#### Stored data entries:
'''

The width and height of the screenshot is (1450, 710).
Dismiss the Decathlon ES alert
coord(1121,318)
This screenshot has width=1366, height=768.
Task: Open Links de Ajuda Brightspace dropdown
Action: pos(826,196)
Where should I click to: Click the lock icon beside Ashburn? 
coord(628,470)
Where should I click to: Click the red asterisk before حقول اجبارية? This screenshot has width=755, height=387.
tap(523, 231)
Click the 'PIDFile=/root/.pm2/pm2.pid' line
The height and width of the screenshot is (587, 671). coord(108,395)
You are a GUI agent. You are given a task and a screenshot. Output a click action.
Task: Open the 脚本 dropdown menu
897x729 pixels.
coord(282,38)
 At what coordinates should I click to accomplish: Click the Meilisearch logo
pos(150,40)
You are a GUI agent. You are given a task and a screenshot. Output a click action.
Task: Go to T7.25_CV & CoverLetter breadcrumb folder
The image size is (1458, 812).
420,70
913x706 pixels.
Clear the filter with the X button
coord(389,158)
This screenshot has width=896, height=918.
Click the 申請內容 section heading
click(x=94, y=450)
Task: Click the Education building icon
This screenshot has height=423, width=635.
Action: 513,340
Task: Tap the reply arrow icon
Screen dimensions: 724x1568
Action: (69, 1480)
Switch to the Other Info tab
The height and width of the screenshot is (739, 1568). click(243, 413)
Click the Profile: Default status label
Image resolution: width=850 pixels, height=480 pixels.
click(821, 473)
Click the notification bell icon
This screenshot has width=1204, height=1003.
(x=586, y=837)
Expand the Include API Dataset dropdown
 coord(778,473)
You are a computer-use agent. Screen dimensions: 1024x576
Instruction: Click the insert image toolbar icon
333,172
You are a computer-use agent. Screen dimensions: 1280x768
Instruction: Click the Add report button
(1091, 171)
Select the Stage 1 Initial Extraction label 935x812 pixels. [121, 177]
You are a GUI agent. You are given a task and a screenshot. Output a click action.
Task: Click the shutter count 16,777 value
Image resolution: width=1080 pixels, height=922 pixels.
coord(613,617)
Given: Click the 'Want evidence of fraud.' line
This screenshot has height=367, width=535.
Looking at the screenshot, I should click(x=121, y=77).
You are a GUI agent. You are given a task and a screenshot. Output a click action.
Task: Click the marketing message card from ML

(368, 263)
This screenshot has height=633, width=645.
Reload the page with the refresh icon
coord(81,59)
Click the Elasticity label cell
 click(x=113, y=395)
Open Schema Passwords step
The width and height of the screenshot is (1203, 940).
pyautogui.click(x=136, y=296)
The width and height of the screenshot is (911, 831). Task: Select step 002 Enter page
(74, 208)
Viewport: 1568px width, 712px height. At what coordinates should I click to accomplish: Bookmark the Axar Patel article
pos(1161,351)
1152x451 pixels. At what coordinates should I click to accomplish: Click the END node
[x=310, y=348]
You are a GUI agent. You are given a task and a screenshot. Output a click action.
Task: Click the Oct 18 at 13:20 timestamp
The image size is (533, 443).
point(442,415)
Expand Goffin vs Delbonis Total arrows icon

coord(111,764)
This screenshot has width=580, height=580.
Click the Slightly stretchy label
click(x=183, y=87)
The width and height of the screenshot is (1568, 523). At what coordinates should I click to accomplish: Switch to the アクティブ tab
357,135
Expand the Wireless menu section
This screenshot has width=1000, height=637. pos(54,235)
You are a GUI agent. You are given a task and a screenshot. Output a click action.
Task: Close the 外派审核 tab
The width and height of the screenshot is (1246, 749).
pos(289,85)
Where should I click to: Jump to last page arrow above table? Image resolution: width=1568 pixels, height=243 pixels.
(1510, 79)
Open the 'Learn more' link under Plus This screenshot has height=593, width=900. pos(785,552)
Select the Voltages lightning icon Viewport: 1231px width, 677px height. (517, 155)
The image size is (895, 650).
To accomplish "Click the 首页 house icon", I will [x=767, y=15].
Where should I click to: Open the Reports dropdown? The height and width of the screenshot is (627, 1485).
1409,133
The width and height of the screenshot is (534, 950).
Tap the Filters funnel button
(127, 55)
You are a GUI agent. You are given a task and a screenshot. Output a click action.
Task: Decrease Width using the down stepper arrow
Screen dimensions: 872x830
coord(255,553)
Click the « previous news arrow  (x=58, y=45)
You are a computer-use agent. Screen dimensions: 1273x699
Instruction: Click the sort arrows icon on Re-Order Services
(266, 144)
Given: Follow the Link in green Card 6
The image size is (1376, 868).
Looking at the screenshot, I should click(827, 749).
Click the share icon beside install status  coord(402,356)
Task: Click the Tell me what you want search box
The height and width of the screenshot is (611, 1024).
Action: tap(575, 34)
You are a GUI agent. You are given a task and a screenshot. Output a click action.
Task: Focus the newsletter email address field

'''

#### EXERCISE AIM:
Reproduce the data above in full, keeping it exactly the same.

#### SOLUTION TO THE EXERCISE:
The width and height of the screenshot is (1450, 710).
Dismiss the Decathlon ES alert
coord(1121,318)
This screenshot has width=1366, height=768.
Task: Open Links de Ajuda Brightspace dropdown
Action: pos(826,196)
Where should I click to: Click the lock icon beside Ashburn? 
coord(628,470)
Where should I click to: Click the red asterisk before حقول اجبارية? This screenshot has width=755, height=387.
tap(523, 231)
Click the 'PIDFile=/root/.pm2/pm2.pid' line
The height and width of the screenshot is (587, 671). coord(108,395)
You are a GUI agent. You are given a task and a screenshot. Output a click action.
Task: Open the 脚本 dropdown menu
897x729 pixels.
coord(282,38)
 At what coordinates should I click to accomplish: Click the Meilisearch logo
pos(150,40)
You are a GUI agent. You are given a task and a screenshot. Output a click action.
Task: Go to T7.25_CV & CoverLetter breadcrumb folder
The image size is (1458, 812).
420,70
913x706 pixels.
Clear the filter with the X button
coord(389,158)
This screenshot has width=896, height=918.
Click the 申請內容 section heading
click(x=94, y=450)
Task: Click the Education building icon
This screenshot has height=423, width=635.
Action: 513,340
Task: Tap the reply arrow icon
Screen dimensions: 724x1568
Action: (69, 1480)
Switch to the Other Info tab
The height and width of the screenshot is (739, 1568). click(243, 413)
Click the Profile: Default status label
Image resolution: width=850 pixels, height=480 pixels.
click(821, 473)
Click the notification bell icon
This screenshot has width=1204, height=1003.
(x=586, y=837)
Expand the Include API Dataset dropdown
 coord(778,473)
You are a computer-use agent. Screen dimensions: 1024x576
Instruction: Click the insert image toolbar icon
333,172
You are a computer-use agent. Screen dimensions: 1280x768
Instruction: Click the Add report button
(1091, 171)
Select the Stage 1 Initial Extraction label 935x812 pixels. [121, 177]
You are a GUI agent. You are given a task and a screenshot. Output a click action.
Task: Click the shutter count 16,777 value
Image resolution: width=1080 pixels, height=922 pixels.
coord(613,617)
Given: Click the 'Want evidence of fraud.' line
This screenshot has height=367, width=535.
Looking at the screenshot, I should click(x=121, y=77).
You are a GUI agent. You are given a task and a screenshot. Output a click action.
Task: Click the marketing message card from ML

(368, 263)
This screenshot has height=633, width=645.
Reload the page with the refresh icon
coord(81,59)
Click the Elasticity label cell
 click(x=113, y=395)
Open Schema Passwords step
The width and height of the screenshot is (1203, 940).
pyautogui.click(x=136, y=296)
The width and height of the screenshot is (911, 831). Task: Select step 002 Enter page
(74, 208)
Viewport: 1568px width, 712px height. At what coordinates should I click to accomplish: Bookmark the Axar Patel article
pos(1161,351)
1152x451 pixels. At what coordinates should I click to accomplish: Click the END node
[x=310, y=348]
You are a GUI agent. You are given a task and a screenshot. Output a click action.
Task: Click the Oct 18 at 13:20 timestamp
The image size is (533, 443).
point(442,415)
Expand Goffin vs Delbonis Total arrows icon

coord(111,764)
This screenshot has width=580, height=580.
Click the Slightly stretchy label
click(x=183, y=87)
The width and height of the screenshot is (1568, 523). At what coordinates should I click to accomplish: Switch to the アクティブ tab
357,135
Expand the Wireless menu section
This screenshot has width=1000, height=637. pos(54,235)
You are a GUI agent. You are given a task and a screenshot. Output a click action.
Task: Close the 外派审核 tab
The width and height of the screenshot is (1246, 749).
pos(289,85)
Where should I click to: Jump to last page arrow above table? Image resolution: width=1568 pixels, height=243 pixels.
(1510, 79)
Open the 'Learn more' link under Plus This screenshot has height=593, width=900. pos(785,552)
Select the Voltages lightning icon Viewport: 1231px width, 677px height. (517, 155)
The image size is (895, 650).
To accomplish "Click the 首页 house icon", I will [x=767, y=15].
Where should I click to: Open the Reports dropdown? The height and width of the screenshot is (627, 1485).
1409,133
The width and height of the screenshot is (534, 950).
Tap the Filters funnel button
(127, 55)
You are a GUI agent. You are given a task and a screenshot. Output a click action.
Task: Decrease Width using the down stepper arrow
Screen dimensions: 872x830
coord(255,553)
Click the « previous news arrow  (x=58, y=45)
You are a computer-use agent. Screen dimensions: 1273x699
Instruction: Click the sort arrows icon on Re-Order Services
(266, 144)
Given: Follow the Link in green Card 6
The image size is (1376, 868).
Looking at the screenshot, I should click(827, 749).
Click the share icon beside install status  coord(402,356)
Task: Click the Tell me what you want search box
The height and width of the screenshot is (611, 1024).
Action: tap(575, 34)
You are a GUI agent. You are given a task and a screenshot. Output a click action.
Task: Focus the newsletter email address field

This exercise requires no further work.